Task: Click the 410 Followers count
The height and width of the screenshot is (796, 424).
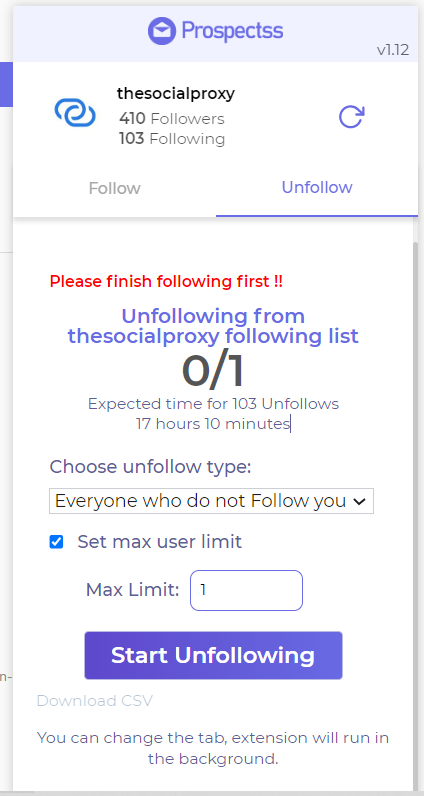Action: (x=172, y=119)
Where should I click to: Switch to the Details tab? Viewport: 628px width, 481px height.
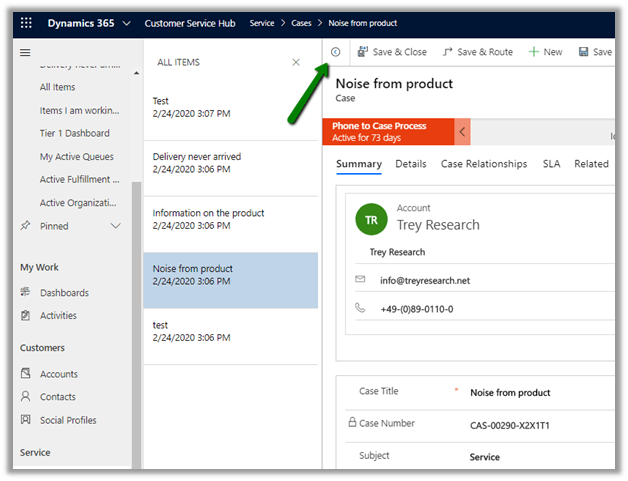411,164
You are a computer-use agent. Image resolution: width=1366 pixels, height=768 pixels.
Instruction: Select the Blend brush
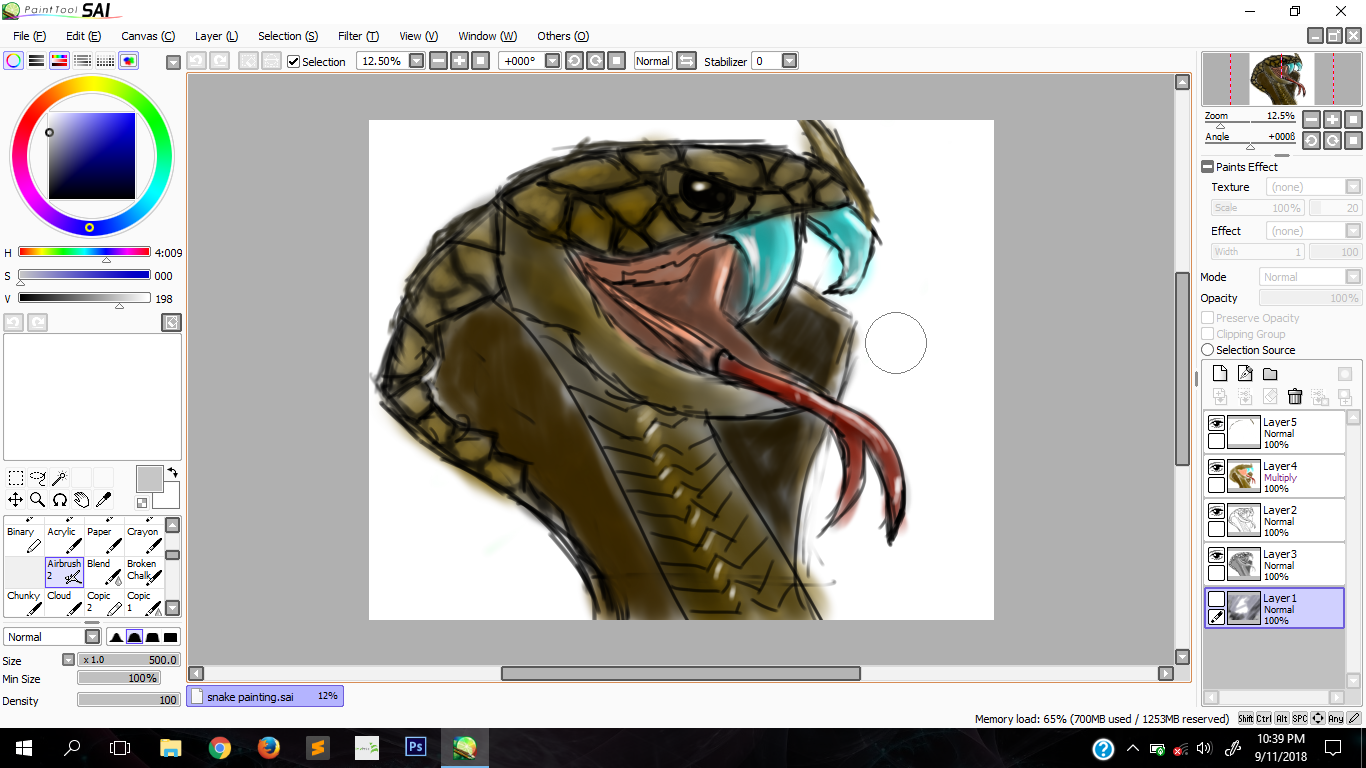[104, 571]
^^^^^^^^^^^^^^^^
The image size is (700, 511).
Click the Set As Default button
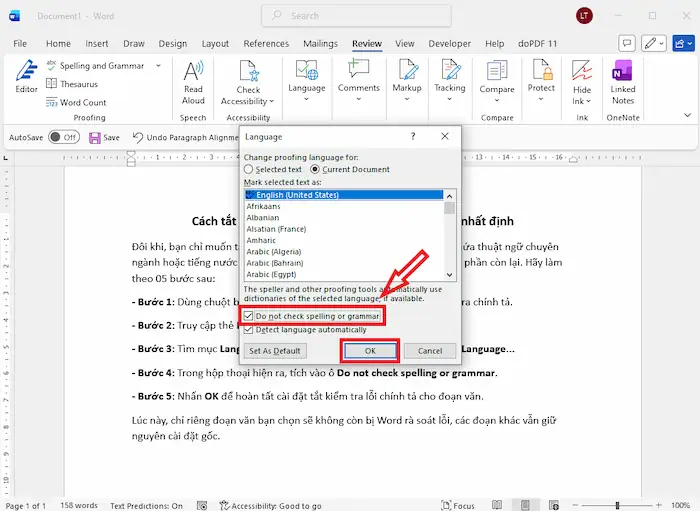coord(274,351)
^^^^^^^^^^^^^^^^
- **PROBLEM DETAILS**
Nothing but the lines from the one containing "Task: Click the 410 Followers count" through the one containing "You are a computer-use" should appear, copied exactly from the material above and without pictures.

- **EXERCISE RESULT**
Task: Click the 410 Followers count
The height and width of the screenshot is (796, 424).
Action: (x=172, y=119)
Where should I click to: Switch to the Details tab? Viewport: 628px width, 481px height.
411,164
You are a computer-use agent. Image resolution: width=1366 pixels, height=768 pixels.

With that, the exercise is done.